Friday, February 26, 2010

Ecology “eyes in the sky” spots oil slick in Lake Washington ship canal

By David Mora

On Wednesday, February 17, Christopher Krembs of our Marine Monitoring Program was making a routine marine monitoring flight over Puget Sound to gather water quality information. As his float plane headed over Seattle, Christopher spotted and took pictures of an oil spill sheen spanning the width of the Lake Washington Ship Canal at the Ballard Locks. He quickly reported the spill and sent his photographs to Ecology’s spill response team in our regional office in Bellevue.

Pleasure craft caused oil spill

Our investigation later revealed that the spill happened the day before we saw it. Crew members of the Princess Mary, a 70-foot pleasure craft, accidentally overfilled a tank during an internal fuel transfer. About 12 gallons of diesel fuel spilled into Salmon Bay. Our spill responders followed up and talked to the crew of the Princess Mary. Howard Zorzi, who oversees spill response activities in northwest Washington, and responder Shannon Dickson, concluded the crew’s actions to clean up the spill had been successful at recovering a majority of the spilled fuel. However, an unrecoverable sheen did drift throughout the bay. Like most oil spills, the Salmon Bay spill was caused by human error and should have been prevented. Ecology takes its legislatively-mandated goal of zero spills to our state waters quite seriously and will likely take enforcement action for the spill.

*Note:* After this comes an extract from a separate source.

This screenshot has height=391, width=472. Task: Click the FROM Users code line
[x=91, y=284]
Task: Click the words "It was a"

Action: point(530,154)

Photos show even small spills matter, highlight continued coordination

Based on Christopher’s photographs, it appears that patches of sheen migrated back and forth across the Ship Canal with changes in wind direction – leaving an oily trail. Because oil spreads out quickly on the water, the thin sheen was only molecules thick and nearly impossible to clean up by the time we spotted it from the air. And as all petroleum products are also environmental poisons, even small spills harm water quality and marine wildlife. They also contribute to the toxic contamination in Puget Sound. Howard and Shannon reported that the photos and documentation were helpful and that this incident demonstrates how Ecology’s Spills Program and Marine Monitoring Unit to continue to work together to monitor and protect the health of Puget Sound.